Oxycodone: Chemical | Organic composition

Last modified: Saturday, 20. June 2009 - 2:31 pm

Oxycodone is available alone or in combination with either acetaminophen or aspirin. Its chemical structure is most closely related to codeine, but it has strong painkilling effects equal to those of morphine.
Types of prescription oxycodone
Oral preparations of oxycodone include immediate-release pills, controlled-release pills, and a liquid solution. The immediate-release pills, as their name implies, get the drug into the bloodstream faster than other formulations. Within about 15 minutes of taking immediate-release oxycodone, the drug’s analgesic effects take hold. Pain is lessened and the user experiences a feeling of drowsiness and/or well-being.
The controlled-release formulations, on the other hand, prolong the release of oxycodone from the tablet for several hours. These pills have a special protective outer coating that makes them harder to digest, so that the oxycodone inside can be released slowly over a period of about 12 hours. That means the pills are capable of providing relief that lasts twice as long, allowing users to obtain the same effect they would get from taking an immediate-release tablet once every six hours.

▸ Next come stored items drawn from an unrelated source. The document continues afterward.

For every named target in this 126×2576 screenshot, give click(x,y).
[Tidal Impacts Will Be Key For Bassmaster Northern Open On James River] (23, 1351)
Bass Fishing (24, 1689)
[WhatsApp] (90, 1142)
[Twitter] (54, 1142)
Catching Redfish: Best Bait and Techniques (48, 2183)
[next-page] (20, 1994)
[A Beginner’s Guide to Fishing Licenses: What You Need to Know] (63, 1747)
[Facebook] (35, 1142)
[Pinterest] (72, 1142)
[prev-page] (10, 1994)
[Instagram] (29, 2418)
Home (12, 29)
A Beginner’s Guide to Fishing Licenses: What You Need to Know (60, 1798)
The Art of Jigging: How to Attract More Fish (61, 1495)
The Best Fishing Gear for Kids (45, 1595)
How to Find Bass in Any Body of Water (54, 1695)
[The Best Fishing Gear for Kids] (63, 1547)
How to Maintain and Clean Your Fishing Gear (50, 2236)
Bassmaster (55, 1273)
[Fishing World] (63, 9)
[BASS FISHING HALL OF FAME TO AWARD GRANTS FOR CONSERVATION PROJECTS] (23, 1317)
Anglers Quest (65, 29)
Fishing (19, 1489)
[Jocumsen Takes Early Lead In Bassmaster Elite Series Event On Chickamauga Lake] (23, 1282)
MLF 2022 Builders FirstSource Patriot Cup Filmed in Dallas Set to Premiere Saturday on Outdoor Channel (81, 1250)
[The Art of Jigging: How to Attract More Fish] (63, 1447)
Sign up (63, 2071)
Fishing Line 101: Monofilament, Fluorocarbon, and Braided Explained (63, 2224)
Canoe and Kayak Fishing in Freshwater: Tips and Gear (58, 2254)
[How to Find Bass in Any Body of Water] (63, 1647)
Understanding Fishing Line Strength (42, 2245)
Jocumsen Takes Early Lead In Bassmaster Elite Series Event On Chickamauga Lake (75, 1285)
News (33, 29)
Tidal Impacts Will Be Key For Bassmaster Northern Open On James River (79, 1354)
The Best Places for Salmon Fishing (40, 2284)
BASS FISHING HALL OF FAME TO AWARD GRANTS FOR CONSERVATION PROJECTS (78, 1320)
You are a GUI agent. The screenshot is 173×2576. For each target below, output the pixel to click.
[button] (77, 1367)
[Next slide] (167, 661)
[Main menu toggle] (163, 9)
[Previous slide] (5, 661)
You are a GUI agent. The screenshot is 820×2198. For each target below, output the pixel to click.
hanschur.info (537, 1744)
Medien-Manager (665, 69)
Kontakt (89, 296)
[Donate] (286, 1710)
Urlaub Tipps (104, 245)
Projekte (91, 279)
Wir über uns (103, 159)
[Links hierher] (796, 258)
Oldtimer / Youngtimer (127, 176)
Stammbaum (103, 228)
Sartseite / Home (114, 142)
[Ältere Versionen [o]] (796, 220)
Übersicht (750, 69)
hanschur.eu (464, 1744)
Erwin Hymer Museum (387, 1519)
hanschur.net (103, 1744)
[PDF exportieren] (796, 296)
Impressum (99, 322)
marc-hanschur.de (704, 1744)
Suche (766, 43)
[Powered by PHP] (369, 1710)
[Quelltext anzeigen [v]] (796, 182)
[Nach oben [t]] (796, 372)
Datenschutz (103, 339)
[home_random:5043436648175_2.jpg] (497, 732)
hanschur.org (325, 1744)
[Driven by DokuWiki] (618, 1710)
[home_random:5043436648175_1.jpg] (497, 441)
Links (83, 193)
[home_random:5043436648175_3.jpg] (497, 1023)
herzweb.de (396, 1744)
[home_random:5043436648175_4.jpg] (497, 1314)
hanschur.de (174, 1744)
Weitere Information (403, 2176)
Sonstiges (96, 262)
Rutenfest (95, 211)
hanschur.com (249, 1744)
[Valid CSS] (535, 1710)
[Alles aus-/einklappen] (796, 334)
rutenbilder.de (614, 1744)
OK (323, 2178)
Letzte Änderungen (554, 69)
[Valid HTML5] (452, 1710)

For patients with severe pain, one additional advantage of newer controlled-release formulations such as OxyContin is that they contain a much larger amount of oxycodone than the other prescription painkillers that contain some oxycodone.
Oxycodone with aspirin
Like oxycodone, oxycodone with aspirin is used to treat moderate to severe pain. The aspirin provides additional pain relief and anti-inflammatory properties not found in oxycodone alone. For some types of pain, these medications may be a better choice than oxycodone alone, particularly if pain is accompanied by significant inflammation, swelling, and stiffness. The aspirin component also may be especially beneficial if pain is accompanied by fever.
Pain relief usually begins within 30 minutes of taking oral oxycodone with aspirin. The drug achieves its peak effect within about 90 minutes and lasts for three to four hours.
Oxycodone with acetaminophen
Like oxycodone with aspirin, oxycodone with acetaminophen combines a powerful pain reliever with an additional pain reliever and a fever-reducer. However, unlike aspirin, it does not have anti-inflammatory properties, so it may not be the best medication if a patient’s pain is accompanied by inflammation, swelling, and stiffness.
Pain relief usually begins within 30 minutes of taking oxycodone with acetaminophen. The drug achieves its peak effect within about 90 minutes and lasts three to four hours.